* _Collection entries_
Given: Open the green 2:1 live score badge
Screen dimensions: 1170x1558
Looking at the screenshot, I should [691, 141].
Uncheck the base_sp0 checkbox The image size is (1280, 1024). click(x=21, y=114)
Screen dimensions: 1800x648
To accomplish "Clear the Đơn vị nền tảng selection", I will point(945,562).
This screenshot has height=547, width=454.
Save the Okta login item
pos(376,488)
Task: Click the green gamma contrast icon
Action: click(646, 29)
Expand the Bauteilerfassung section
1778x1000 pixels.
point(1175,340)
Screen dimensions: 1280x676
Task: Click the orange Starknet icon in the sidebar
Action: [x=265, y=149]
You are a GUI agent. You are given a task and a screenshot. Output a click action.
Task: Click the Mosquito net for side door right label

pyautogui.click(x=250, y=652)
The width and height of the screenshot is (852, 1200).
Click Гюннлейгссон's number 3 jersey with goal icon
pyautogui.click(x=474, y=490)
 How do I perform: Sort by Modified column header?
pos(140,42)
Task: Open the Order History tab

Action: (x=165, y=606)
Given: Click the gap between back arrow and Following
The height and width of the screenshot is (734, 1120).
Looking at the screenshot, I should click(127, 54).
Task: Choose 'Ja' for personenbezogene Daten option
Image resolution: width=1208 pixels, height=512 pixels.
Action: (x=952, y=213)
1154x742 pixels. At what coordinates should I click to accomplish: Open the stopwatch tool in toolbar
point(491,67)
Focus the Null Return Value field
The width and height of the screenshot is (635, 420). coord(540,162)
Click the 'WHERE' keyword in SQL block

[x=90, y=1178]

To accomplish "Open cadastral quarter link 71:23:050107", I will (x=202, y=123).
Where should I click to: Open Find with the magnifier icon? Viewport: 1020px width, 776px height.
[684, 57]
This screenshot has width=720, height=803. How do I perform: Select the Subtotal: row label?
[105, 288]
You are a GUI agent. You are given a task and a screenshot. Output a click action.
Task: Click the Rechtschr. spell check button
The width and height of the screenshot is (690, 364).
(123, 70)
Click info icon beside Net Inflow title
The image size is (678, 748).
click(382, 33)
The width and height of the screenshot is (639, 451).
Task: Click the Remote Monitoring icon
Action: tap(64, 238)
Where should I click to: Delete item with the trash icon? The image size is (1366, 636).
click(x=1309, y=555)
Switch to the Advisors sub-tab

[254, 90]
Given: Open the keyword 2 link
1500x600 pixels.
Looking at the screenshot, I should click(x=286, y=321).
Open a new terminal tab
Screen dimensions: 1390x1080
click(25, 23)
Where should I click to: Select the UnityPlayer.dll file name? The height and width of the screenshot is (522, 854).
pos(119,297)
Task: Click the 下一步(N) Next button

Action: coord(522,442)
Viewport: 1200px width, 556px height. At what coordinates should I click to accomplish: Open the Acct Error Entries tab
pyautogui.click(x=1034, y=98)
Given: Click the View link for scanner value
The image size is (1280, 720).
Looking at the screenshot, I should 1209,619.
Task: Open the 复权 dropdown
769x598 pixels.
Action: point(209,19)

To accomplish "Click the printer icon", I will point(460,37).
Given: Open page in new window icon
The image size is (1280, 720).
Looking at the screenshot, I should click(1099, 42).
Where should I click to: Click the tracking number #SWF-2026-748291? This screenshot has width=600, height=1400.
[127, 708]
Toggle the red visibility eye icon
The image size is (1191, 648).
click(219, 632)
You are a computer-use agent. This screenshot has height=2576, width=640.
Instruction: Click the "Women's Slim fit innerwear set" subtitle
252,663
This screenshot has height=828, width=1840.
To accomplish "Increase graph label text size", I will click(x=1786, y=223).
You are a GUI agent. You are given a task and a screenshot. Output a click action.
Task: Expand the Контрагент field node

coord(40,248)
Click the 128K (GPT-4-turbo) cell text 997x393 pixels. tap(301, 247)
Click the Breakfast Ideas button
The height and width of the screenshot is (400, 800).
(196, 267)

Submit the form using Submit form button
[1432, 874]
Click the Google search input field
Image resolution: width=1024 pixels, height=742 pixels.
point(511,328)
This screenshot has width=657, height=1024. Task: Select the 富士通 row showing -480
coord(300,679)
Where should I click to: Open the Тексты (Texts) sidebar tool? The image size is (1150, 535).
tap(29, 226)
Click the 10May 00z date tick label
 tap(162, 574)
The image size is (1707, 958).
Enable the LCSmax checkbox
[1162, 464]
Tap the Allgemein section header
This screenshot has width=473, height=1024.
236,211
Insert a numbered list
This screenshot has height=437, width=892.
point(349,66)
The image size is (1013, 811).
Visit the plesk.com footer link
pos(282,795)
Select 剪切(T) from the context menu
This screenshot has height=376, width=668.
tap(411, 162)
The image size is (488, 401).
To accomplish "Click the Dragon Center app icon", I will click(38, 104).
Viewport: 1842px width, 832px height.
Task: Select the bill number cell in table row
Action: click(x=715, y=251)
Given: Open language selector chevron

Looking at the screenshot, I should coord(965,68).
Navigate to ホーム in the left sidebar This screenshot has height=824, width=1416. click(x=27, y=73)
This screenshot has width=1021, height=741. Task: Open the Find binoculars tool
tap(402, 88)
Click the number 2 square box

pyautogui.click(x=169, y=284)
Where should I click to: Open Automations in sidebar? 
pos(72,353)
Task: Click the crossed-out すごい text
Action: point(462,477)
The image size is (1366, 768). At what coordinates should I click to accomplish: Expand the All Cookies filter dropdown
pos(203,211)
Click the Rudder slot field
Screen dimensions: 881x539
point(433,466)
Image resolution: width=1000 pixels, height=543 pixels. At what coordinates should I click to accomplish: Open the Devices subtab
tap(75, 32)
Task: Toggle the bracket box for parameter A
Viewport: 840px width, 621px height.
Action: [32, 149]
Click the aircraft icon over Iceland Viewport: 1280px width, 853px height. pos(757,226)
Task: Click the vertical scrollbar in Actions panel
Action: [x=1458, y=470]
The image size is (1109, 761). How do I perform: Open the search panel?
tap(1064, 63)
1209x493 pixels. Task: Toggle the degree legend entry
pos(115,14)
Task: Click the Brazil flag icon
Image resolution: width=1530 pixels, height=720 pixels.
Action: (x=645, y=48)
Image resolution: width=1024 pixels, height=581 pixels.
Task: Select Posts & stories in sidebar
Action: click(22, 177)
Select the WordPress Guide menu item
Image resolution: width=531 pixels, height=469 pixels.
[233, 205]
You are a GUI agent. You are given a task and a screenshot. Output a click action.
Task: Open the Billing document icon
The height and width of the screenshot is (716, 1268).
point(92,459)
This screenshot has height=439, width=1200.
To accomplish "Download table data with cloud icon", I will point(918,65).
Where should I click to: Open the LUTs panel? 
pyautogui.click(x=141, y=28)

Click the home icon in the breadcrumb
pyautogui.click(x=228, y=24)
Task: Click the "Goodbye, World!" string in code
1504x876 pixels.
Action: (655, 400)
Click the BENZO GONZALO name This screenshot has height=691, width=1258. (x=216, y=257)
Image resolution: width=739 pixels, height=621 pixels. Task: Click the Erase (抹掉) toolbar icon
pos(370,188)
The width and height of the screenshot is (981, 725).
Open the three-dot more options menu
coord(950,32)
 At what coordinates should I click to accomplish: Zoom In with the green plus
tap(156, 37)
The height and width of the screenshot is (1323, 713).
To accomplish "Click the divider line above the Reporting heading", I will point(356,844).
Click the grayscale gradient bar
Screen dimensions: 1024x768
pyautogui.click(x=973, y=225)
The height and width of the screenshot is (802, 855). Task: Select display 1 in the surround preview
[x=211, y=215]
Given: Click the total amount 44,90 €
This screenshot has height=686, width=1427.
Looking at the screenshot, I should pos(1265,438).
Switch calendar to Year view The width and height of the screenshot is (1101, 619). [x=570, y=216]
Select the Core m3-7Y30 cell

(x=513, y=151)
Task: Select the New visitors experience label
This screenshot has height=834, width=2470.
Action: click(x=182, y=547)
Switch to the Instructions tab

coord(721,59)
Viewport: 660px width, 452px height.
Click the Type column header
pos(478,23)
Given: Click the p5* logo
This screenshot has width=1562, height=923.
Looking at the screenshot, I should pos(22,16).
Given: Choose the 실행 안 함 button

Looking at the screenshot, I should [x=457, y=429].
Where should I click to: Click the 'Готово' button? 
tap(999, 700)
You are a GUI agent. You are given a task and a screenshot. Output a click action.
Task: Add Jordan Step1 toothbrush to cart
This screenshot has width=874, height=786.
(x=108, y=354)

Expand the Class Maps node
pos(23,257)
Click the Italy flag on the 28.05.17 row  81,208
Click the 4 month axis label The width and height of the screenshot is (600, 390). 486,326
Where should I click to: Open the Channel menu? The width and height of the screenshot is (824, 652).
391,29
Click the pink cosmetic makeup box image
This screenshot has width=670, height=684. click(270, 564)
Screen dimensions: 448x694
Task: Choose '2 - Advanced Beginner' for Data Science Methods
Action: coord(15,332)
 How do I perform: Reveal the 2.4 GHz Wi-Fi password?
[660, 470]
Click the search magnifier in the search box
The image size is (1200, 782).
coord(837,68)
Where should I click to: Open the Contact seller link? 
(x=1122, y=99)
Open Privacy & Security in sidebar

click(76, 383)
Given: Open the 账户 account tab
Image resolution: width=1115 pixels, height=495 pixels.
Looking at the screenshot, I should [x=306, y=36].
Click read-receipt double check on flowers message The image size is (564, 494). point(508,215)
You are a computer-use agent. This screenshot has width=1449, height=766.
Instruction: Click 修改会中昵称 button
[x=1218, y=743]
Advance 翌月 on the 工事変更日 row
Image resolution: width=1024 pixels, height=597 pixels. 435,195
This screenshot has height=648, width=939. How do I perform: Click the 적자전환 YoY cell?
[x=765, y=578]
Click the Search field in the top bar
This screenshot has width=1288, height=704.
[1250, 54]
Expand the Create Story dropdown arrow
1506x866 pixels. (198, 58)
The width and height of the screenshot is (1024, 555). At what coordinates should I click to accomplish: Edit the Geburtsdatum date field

* _TASK PROMPT_
Every line above that holds the string "flag" should be copied into the answer.

* _YOUR RESPONSE_
Task: Click the Brazil flag icon
Click the Italy flag on the 28.05.17 row  81,208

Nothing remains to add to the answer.